+++ DATA RECORDS

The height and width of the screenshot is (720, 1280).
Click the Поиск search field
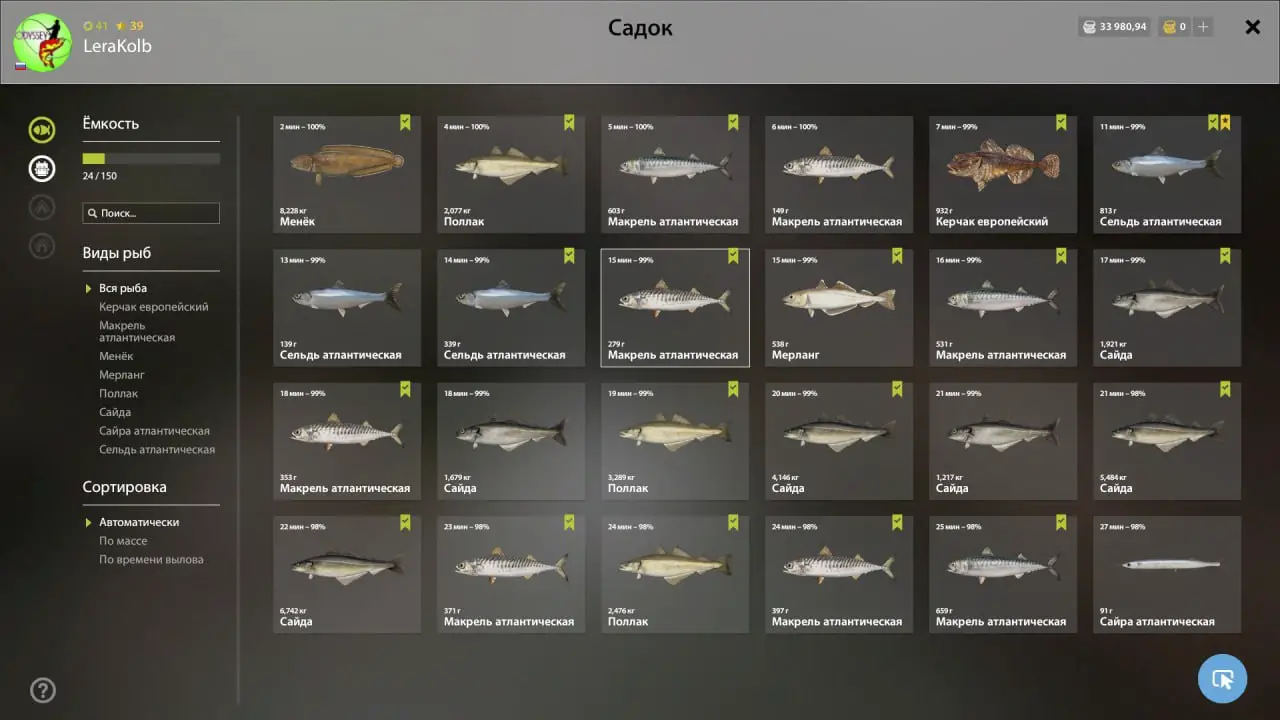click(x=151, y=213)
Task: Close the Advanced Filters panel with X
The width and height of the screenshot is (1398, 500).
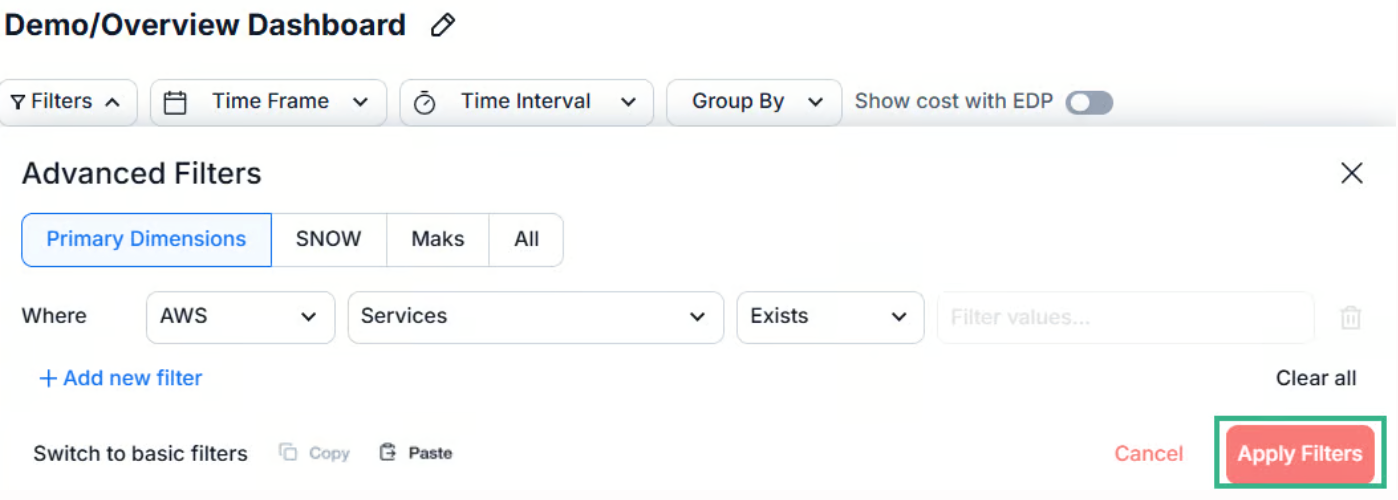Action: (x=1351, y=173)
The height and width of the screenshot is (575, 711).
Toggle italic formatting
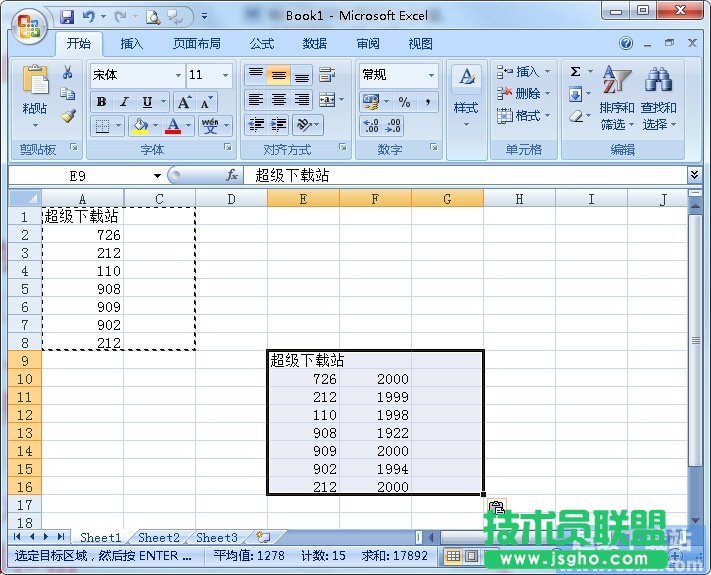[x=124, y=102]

++++++

WHAT THE EXERCISE ASKS:
The answer must be an exact copy of the lines from the one containing "Click the Поиск search field" through the last line of the records, and nothing else. Pictures do not belong in it.

RESULT OF THE EXERCISE:
Click the Поиск search field
click(x=151, y=213)
Task: Close the Advanced Filters panel with X
The width and height of the screenshot is (1398, 500).
Action: (x=1351, y=173)
The height and width of the screenshot is (575, 711).
Toggle italic formatting
[x=124, y=102]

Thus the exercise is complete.